* YOUR INSTRUCTIONS *
Write out all records as given; omit images.

* DATA FOR THIS EXERCISE *
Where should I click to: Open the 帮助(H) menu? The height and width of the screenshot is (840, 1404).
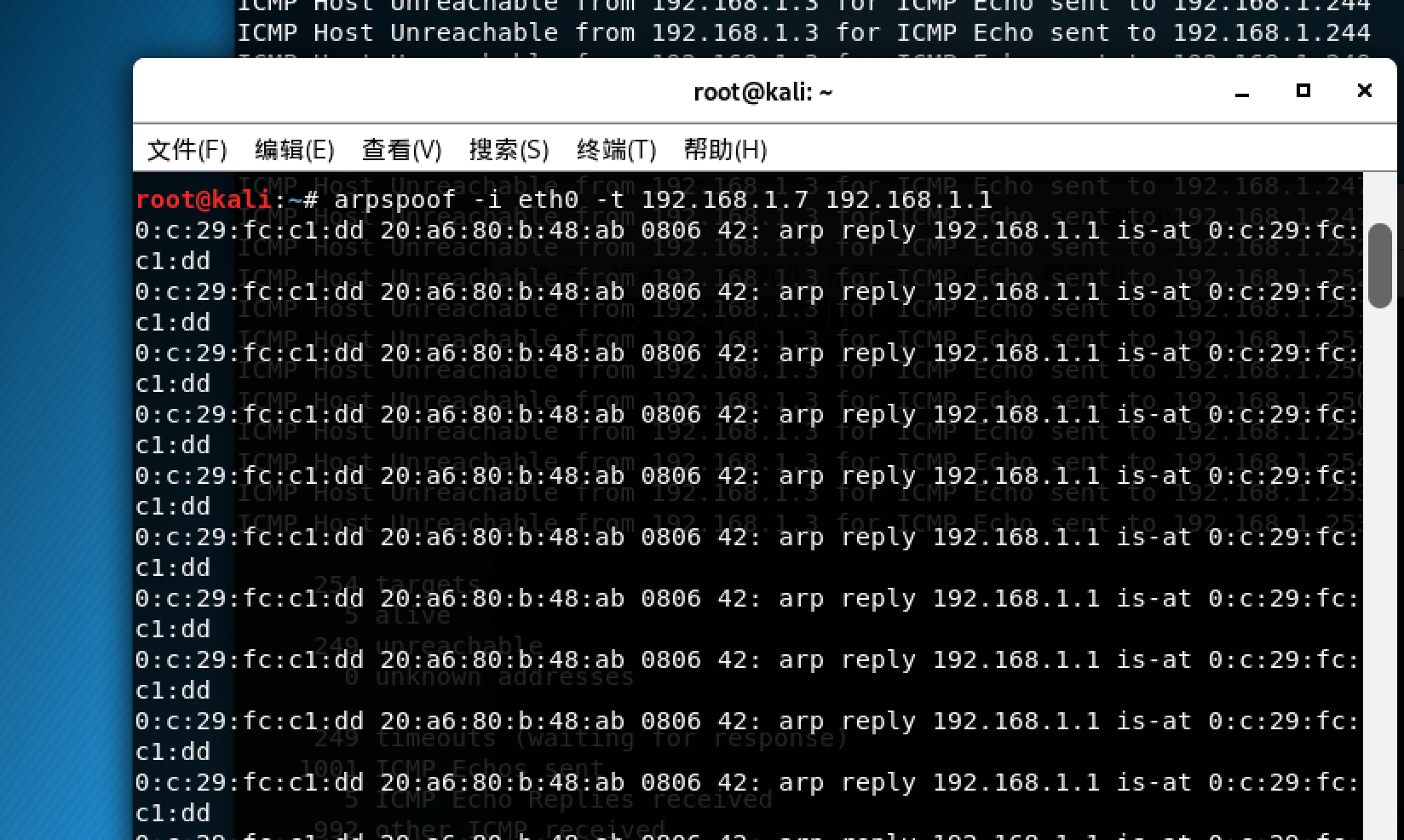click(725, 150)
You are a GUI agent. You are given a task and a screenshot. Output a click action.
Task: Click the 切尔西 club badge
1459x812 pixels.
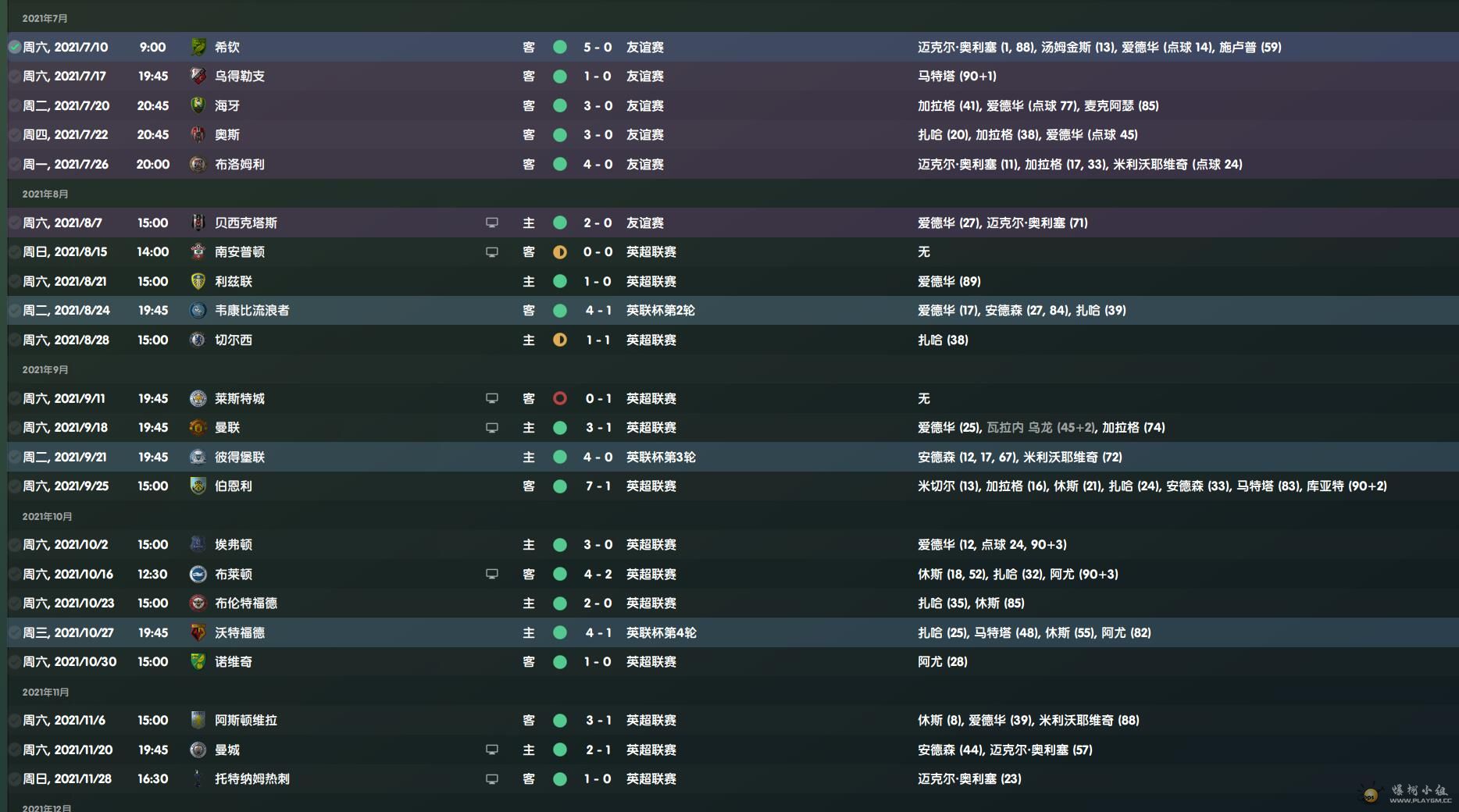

* EXERCISE RESPONSE *
Where should I click to: Open the 帮助(H) menu? The height and width of the screenshot is (840, 1404).
click(725, 150)
You are a GUI agent. You are given a task and a screenshot. Output a click action.
Task: Click the 切尔西 club badge
1459x812 pixels.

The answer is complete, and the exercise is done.